Retronasal olfaction is so closely tied to the act of eating that most people experience it as “taste” rather than “smell.” This is why food seems bland when you have a stuffy nose. Your taste buds are working fine, but the retronasal pathway is blocked, stripping away most of the flavor information your brain normally receives.
Types of Smell Disorders
Olfactory dysfunction takes several forms. Hyposmia is a reduced ability to detect odors. Anosmia is the complete loss of smell. Parosmia is a distortion of familiar smells, where something that once smelled pleasant may now smell foul. Phantosmia is smelling something that isn’t there at all, like perceiving smoke or burning when no source exists. In rare cases, people are born without any sense of smell, a condition called congenital anosmia.
The most common causes are upper respiratory infections, sinus disease, aging, smoking, head injuries, and exposure to certain chemicals like solvents or pesticides. Hormonal changes, dental problems, nasal polyps, and a number of medications (including some antibiotics and antihistamines) can also affect smell. The COVID-19 pandemic brought widespread attention to olfactory loss, but viruses have always been a leading cause.

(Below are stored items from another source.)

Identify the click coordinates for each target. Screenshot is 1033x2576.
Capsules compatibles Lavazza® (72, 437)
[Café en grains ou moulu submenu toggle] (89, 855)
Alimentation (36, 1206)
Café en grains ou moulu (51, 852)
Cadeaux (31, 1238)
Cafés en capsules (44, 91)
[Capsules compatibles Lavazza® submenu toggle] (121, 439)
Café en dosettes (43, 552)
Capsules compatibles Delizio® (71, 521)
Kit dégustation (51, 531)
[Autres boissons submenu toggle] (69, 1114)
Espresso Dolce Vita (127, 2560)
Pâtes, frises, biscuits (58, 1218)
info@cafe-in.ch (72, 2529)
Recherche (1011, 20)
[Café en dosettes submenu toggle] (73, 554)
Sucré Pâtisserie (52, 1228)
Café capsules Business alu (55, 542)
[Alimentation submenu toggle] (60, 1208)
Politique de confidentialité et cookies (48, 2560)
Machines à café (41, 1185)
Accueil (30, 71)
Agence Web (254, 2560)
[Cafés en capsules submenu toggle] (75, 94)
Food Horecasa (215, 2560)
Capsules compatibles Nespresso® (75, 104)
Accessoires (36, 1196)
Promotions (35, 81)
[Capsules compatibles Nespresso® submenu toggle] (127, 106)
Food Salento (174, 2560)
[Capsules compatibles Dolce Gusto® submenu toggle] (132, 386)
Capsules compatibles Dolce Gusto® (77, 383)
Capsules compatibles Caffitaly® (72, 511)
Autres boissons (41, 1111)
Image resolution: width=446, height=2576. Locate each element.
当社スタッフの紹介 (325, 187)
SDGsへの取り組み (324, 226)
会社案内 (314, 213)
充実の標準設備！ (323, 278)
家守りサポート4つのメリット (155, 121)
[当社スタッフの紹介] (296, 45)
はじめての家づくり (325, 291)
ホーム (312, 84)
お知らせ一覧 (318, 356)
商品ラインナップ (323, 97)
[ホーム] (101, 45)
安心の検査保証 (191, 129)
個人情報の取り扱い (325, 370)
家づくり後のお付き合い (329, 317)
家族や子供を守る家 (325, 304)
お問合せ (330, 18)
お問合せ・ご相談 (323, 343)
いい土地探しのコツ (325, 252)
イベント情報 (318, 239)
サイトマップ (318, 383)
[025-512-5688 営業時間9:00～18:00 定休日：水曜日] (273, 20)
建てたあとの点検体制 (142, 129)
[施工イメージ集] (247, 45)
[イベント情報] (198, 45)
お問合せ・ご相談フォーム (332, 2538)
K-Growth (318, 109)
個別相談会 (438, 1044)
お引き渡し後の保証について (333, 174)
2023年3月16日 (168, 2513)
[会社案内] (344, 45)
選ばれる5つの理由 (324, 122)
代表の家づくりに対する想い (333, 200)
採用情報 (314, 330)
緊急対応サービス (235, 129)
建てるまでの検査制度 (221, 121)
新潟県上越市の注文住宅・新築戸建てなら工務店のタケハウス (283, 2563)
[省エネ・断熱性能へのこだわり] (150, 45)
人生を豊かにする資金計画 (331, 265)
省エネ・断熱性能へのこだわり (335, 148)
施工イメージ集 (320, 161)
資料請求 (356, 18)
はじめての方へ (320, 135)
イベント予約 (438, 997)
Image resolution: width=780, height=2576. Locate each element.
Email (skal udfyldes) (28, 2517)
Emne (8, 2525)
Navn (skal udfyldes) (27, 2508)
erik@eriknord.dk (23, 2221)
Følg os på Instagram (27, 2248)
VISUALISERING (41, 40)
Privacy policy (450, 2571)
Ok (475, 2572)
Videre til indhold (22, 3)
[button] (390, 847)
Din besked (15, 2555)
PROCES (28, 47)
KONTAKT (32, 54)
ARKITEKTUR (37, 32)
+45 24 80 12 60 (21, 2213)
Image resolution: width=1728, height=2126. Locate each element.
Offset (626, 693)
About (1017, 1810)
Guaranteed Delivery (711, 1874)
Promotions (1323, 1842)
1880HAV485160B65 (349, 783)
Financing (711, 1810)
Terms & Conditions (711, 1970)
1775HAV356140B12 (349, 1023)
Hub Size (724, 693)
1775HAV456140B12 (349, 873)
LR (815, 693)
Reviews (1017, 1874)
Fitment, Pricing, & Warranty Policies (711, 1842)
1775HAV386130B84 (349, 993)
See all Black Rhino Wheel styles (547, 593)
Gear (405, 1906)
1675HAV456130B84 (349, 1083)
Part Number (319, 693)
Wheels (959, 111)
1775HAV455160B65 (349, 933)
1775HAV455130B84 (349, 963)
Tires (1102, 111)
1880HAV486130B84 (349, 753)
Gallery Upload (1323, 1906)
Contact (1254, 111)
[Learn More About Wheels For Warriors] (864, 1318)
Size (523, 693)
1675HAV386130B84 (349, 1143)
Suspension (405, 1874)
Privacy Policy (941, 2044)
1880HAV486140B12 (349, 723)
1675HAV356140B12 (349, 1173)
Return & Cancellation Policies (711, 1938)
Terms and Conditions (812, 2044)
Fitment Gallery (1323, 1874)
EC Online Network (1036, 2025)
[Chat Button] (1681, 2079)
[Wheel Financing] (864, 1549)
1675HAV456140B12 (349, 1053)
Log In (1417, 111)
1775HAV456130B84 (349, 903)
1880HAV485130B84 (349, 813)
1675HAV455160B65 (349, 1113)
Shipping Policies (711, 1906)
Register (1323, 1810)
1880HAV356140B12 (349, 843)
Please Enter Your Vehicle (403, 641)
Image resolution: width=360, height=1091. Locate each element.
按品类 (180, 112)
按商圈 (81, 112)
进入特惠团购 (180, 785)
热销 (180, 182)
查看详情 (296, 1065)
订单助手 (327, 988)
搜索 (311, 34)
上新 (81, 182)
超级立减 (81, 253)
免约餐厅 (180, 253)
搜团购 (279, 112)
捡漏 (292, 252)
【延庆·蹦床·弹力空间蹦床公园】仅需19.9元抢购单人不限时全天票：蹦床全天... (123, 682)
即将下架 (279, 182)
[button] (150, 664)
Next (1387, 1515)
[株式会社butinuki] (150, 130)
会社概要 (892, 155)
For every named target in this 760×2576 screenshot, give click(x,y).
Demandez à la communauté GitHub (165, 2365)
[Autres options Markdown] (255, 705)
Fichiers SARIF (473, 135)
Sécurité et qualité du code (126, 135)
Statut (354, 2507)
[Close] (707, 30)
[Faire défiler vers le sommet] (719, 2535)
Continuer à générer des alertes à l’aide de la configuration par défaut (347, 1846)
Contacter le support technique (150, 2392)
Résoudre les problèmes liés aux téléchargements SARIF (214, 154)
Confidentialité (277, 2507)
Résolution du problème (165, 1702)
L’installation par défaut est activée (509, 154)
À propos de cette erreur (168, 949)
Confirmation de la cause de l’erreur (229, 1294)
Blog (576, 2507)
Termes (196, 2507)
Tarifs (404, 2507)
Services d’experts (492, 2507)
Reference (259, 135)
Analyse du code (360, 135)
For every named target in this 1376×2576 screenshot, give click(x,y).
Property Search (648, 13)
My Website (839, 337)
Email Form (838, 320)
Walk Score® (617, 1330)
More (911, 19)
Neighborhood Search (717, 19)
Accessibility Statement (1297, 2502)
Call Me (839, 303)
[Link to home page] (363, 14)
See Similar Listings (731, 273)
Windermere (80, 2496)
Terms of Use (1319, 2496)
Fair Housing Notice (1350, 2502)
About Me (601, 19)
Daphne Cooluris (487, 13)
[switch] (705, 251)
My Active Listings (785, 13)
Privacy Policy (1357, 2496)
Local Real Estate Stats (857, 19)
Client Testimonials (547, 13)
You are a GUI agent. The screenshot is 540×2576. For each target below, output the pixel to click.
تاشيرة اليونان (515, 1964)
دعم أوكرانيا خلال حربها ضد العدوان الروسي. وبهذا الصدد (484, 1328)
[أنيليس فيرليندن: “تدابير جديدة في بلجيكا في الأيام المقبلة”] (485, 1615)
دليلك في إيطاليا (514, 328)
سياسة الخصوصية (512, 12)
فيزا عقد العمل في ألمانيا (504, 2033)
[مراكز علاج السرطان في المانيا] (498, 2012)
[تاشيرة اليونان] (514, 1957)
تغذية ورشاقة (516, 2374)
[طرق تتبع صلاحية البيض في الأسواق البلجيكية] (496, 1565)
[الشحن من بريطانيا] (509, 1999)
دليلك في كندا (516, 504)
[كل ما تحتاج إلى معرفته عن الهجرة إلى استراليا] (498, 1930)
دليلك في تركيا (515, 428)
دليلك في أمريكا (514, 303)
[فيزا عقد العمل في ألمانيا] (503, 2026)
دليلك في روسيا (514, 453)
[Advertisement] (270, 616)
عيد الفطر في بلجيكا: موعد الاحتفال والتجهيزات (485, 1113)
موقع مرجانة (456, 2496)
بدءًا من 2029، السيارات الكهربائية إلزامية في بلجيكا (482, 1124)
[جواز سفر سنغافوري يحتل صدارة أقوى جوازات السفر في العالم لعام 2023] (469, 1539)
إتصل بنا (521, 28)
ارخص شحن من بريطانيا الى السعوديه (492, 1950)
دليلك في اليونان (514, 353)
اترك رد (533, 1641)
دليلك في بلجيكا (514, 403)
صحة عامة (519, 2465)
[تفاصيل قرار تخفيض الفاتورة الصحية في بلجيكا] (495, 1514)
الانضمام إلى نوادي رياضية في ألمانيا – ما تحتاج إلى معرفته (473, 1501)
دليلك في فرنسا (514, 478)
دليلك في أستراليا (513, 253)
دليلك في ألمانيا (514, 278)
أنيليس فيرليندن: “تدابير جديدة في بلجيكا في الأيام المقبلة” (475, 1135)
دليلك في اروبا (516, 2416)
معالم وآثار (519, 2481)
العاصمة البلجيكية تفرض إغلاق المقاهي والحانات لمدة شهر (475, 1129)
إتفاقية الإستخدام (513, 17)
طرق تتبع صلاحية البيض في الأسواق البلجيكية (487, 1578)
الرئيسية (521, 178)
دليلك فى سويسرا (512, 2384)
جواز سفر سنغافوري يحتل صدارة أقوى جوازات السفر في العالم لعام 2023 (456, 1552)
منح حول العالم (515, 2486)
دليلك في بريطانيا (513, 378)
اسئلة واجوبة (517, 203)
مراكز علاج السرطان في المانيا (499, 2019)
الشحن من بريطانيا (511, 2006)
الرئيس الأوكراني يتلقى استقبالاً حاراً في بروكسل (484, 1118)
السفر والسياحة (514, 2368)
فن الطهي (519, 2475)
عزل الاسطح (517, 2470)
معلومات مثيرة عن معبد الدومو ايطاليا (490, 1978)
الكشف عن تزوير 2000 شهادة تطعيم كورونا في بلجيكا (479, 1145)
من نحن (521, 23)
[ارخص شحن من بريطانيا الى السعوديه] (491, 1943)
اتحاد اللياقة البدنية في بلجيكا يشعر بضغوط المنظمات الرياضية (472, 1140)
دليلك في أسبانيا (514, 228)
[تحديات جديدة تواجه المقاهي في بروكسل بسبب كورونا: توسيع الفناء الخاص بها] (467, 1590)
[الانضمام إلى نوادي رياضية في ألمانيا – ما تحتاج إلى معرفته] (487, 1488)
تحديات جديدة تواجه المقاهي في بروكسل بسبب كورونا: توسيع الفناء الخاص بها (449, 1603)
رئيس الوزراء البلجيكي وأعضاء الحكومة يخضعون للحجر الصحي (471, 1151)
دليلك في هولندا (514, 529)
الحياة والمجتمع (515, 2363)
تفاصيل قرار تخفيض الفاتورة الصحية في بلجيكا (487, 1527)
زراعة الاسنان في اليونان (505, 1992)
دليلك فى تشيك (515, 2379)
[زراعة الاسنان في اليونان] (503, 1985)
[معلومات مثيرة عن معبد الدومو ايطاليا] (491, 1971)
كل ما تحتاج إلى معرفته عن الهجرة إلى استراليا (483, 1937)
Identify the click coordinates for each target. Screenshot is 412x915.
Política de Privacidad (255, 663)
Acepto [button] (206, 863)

Smell Loss as an Early Warning Sign
A declining sense of smell can be more than an inconvenience. Olfactory dysfunction has been observed in several neurodegenerative conditions, including Parkinson’s disease, Alzheimer’s disease, Huntington’s disease, and ALS. Critically, the smell loss often appears years before other recognizable symptoms like tremor or memory problems, which has led researchers to investigate it as a potential early biomarker for these diseases. This doesn’t mean that everyone who loses some sense of smell is developing a neurological condition. Most smell loss has a mundane cause. But persistent, unexplained olfactory decline, especially alongside other subtle changes, is worth paying attention to.
How Smell Is Tested Clinically
If you report smell problems, a clinician can measure your olfactory function with standardized tests. The two most widely used are the University of Pennsylvania Smell Identification Test (UPSIT) and the Sniffin’ Sticks test. The UPSIT uses 40 scratch-and-sniff strips: you scratch each one, smell it, and choose the correct odor from a multiple-choice list. Sniffin’ Sticks uses 12 reusable odor-dispensing pens with the same forced-choice format. Both tests produce a score that can be compared against age-matched norms to determine whether your smell function falls in the normal, hyposmic, or anosmic range.
The Vestigial Pheromone Organ
Many animals detect pheromones through a separate structure called the vomeronasal organ, located near the base of the nasal septum. Humans possess a version of this organ during fetal development, but the neurons within it degenerate late in fetal life. The scientific consensus is that the human vomeronasal organ is not functional. Whether humans respond to pheromones through other pathways remains an open question, but the dedicated hardware that reptiles and many mammals use for this purpose has been lost in our lineage.